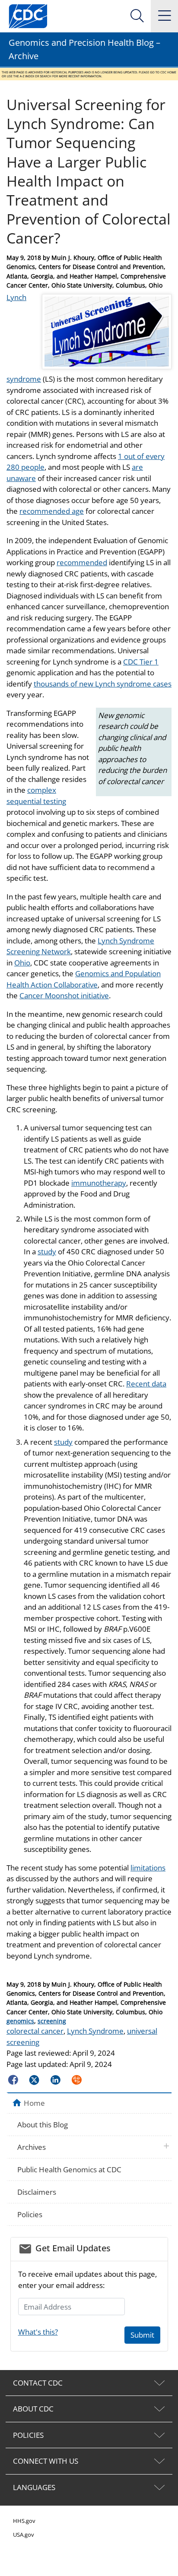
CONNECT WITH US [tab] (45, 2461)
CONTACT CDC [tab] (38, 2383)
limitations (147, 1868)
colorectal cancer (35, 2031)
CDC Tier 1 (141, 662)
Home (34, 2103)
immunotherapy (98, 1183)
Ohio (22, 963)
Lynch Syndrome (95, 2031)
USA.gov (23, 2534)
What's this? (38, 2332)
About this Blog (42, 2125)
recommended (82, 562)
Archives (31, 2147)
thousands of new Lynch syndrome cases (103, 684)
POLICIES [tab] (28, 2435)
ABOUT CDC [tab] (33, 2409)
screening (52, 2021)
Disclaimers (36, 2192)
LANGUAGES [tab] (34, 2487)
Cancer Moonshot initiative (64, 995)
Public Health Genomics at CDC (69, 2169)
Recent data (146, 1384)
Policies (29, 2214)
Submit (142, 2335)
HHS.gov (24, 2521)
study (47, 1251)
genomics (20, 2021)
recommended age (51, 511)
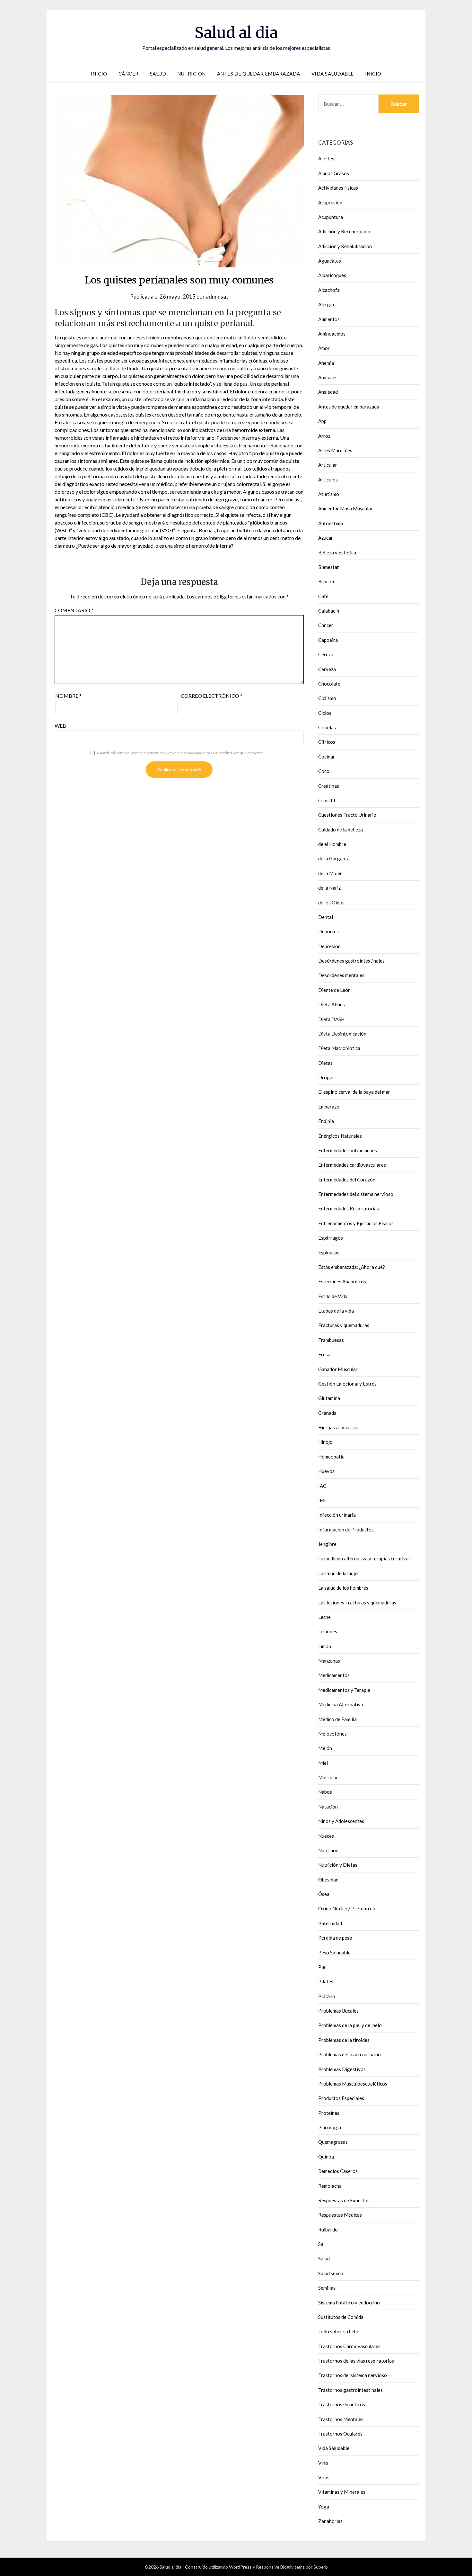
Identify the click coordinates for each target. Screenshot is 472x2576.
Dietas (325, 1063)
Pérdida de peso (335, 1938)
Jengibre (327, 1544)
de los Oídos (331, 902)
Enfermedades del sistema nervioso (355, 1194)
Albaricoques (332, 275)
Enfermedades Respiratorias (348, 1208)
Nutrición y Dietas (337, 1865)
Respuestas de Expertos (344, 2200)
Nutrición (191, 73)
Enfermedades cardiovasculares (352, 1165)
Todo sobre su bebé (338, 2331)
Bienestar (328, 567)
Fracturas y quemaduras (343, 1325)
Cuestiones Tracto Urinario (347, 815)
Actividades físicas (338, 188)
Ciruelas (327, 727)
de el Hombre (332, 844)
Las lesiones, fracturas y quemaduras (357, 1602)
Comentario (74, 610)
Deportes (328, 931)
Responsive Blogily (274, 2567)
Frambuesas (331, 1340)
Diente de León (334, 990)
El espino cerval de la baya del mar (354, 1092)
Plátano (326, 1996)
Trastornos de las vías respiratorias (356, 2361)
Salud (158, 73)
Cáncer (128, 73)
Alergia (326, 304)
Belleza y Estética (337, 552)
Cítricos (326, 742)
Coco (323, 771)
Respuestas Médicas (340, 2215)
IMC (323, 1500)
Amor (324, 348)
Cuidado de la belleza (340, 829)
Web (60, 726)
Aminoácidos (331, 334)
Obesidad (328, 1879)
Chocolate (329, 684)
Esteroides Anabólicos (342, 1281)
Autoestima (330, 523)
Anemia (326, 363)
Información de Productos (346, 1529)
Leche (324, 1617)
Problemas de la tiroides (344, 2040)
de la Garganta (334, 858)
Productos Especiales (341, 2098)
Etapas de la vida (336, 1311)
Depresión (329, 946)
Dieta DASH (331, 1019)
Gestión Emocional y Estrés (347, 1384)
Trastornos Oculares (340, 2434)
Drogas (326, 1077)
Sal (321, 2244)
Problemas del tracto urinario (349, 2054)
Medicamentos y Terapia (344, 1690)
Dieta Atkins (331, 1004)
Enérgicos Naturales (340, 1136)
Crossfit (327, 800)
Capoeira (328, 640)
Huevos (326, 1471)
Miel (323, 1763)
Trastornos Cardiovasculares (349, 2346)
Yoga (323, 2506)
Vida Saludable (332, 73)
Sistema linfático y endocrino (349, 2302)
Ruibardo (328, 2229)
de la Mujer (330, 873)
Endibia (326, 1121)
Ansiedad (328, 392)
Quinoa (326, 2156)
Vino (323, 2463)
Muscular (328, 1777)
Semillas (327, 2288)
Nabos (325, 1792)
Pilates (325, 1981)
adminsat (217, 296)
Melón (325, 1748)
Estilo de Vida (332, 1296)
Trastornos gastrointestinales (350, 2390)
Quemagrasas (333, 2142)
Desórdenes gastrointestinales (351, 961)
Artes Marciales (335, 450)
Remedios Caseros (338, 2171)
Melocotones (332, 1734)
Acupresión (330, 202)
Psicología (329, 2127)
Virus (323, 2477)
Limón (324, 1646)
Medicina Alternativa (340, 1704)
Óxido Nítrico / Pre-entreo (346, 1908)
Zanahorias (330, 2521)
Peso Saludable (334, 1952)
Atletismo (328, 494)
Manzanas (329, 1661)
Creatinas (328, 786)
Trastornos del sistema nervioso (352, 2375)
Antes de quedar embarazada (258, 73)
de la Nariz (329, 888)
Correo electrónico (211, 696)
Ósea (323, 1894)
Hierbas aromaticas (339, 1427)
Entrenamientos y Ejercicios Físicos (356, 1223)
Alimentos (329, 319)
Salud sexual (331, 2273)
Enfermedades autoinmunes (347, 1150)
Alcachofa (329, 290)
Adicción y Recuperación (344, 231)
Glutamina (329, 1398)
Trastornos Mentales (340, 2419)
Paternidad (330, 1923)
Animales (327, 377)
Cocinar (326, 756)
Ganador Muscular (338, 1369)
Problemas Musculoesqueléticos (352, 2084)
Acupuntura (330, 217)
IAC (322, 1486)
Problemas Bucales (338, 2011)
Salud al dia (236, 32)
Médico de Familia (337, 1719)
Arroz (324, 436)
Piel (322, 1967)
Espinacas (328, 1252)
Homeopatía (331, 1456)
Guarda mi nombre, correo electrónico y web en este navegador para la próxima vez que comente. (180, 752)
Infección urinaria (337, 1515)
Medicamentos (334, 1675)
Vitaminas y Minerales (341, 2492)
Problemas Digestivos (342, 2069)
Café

________________

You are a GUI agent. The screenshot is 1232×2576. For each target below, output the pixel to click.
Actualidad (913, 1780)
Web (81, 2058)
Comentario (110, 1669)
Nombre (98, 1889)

________________

What is needed: From the listing above, restate verbatim the lines running from the one with "About this Blog (42, 2125)" through the one with "Dietas (325, 1063)", inclusive, but not the pictures.

Solution for this task:
About this Blog (42, 2125)
recommended (82, 562)
Archives (31, 2147)
thousands of new Lynch syndrome cases (103, 684)
POLICIES [tab] (28, 2435)
ABOUT CDC [tab] (33, 2409)
screening (52, 2021)
Disclaimers (36, 2192)
LANGUAGES [tab] (34, 2487)
Cancer Moonshot initiative (64, 995)
Public Health Genomics at CDC (69, 2169)
Recent data (146, 1384)
Policies (29, 2214)
Submit (142, 2335)
HHS.gov (24, 2521)
study (47, 1251)
genomics (20, 2021)
recommended age (51, 511)
Identify the click coordinates for each target. Screenshot is 472x2576.
Dietas (325, 1063)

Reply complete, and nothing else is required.